Najszybszy strażak świata pożegnał się z igrzyskami. To była przygoda na wagę złota

redakcja naTemat
Zbigniew Bródka nie zdołał awansować do olimpijskiego finału biegu masowego w Pekinie i na półfinale zakończył swój udział w tegorocznych igrzyskach. To czwarty start w najważniejszej imprezie naszego legendarnego panczenisty, mistrza i brązowego medalisty olimpijskiego z Soczi. I zarazem pożegnanie z igrzyskami. Bródka kończy karierę i wraca do pracy w Państwowej Straży Pożarnej. Panie Zbyszku, dziękujemy!
Zbigniew Bródka w Pekinie pożegnał się z igrzyskami olimpijskimi Fot. MICHAL DYJUK/REPORTER
Obserwuj naTemat w Wiadomościach Google

Zbigniew Bródka to w polskiej kadrze na igrzyska w Pekinie legenda. Do Chin poleciał na swoje czwarte w karierze igrzyska, by pożegnać się z imprezą startem w biegu masowym. Sympatyczny panczenista debiutował w 2010 roku w Vancouver, a już cztery lata później przeszedł do historii polskiego sportu.
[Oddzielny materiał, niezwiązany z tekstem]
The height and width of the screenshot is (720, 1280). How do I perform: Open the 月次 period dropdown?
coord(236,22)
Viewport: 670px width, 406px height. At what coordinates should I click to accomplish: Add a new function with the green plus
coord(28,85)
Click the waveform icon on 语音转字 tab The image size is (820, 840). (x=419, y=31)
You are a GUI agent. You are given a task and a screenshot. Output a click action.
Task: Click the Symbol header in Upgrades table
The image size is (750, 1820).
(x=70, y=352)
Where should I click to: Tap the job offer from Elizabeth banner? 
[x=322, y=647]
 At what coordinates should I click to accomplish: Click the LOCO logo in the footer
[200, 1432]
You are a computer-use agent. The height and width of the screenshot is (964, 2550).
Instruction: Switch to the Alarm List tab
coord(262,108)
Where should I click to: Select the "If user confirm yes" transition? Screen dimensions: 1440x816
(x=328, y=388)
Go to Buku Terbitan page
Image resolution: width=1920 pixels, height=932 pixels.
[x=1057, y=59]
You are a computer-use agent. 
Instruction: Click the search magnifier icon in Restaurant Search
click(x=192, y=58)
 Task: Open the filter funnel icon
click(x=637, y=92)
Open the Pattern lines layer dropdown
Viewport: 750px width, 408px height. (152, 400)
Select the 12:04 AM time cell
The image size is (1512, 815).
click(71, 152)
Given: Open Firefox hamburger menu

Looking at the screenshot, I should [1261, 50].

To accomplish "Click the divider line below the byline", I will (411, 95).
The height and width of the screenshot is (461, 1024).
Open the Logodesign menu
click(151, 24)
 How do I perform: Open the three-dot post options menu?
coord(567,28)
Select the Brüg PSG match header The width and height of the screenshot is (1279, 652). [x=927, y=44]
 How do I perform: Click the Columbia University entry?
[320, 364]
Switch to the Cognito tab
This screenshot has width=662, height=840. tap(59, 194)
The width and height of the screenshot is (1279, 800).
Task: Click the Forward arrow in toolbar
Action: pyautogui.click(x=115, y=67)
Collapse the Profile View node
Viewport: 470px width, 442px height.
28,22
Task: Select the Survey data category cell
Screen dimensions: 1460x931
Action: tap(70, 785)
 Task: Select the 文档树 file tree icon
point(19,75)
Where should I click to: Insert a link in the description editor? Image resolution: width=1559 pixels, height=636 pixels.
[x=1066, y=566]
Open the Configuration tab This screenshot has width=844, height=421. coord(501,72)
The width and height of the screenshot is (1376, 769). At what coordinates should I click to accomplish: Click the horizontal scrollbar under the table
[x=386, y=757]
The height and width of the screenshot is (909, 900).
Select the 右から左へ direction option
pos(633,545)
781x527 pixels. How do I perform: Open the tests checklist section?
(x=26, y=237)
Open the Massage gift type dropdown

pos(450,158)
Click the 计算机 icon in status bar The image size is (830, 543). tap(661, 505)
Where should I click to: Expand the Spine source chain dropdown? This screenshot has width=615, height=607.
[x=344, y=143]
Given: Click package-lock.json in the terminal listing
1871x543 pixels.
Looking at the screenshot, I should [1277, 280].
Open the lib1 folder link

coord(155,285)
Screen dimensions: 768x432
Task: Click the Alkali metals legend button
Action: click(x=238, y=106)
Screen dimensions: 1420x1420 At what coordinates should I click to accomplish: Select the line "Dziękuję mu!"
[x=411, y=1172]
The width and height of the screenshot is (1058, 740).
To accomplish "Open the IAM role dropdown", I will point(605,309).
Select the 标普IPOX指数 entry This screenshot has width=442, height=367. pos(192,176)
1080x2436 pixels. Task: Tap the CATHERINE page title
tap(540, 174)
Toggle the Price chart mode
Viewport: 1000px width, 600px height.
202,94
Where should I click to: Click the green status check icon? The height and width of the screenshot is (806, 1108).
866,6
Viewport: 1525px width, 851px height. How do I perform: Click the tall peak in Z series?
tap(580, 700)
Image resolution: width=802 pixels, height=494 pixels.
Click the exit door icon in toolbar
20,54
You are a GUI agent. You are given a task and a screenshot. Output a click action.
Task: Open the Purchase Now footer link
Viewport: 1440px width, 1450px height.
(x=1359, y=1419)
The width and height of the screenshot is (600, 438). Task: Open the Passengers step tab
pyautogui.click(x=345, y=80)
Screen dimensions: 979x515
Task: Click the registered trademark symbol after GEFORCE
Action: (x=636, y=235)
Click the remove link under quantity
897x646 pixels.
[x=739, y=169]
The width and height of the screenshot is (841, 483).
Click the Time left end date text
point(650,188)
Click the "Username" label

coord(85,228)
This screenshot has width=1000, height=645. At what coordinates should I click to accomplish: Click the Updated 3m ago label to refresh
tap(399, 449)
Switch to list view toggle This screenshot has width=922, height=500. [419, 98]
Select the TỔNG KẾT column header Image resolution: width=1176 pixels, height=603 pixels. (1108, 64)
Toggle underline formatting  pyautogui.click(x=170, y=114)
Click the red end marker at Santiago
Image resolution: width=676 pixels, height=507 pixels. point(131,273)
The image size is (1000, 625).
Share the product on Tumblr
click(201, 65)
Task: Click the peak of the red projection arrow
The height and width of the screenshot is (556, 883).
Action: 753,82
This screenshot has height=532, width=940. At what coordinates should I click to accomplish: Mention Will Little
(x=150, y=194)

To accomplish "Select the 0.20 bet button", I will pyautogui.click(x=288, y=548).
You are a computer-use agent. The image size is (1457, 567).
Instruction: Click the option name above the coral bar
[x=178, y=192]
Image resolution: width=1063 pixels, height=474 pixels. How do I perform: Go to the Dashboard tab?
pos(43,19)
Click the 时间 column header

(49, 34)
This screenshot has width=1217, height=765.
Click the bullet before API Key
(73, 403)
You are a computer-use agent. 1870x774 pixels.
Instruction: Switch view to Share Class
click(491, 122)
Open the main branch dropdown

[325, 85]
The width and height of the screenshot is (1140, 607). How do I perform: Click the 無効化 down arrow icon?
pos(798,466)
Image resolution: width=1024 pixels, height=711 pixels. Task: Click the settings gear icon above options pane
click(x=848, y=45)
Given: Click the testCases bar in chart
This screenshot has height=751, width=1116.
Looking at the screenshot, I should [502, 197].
Z Soczi wrócił z dwoma medalami, jako pierwszy łyżwiarz z Polski wywalczył złoto.

To był pamiętny bieg na 1500 metrów, który wygrał z czasem 1:45,006, o włos przed faworytem z Holandii Koenem Verweijem. Polak zdobył tytuł o 0,003 sekundy, czyli około zaledwie 4,3 centymetra. Kilka dni później w biegu drużynowym wraz z Konradem Niedźwiedzkim i Janem Szymańskim Polacy walczyli o brązowy medal i okazali się szybsi od Kanadyjczyków.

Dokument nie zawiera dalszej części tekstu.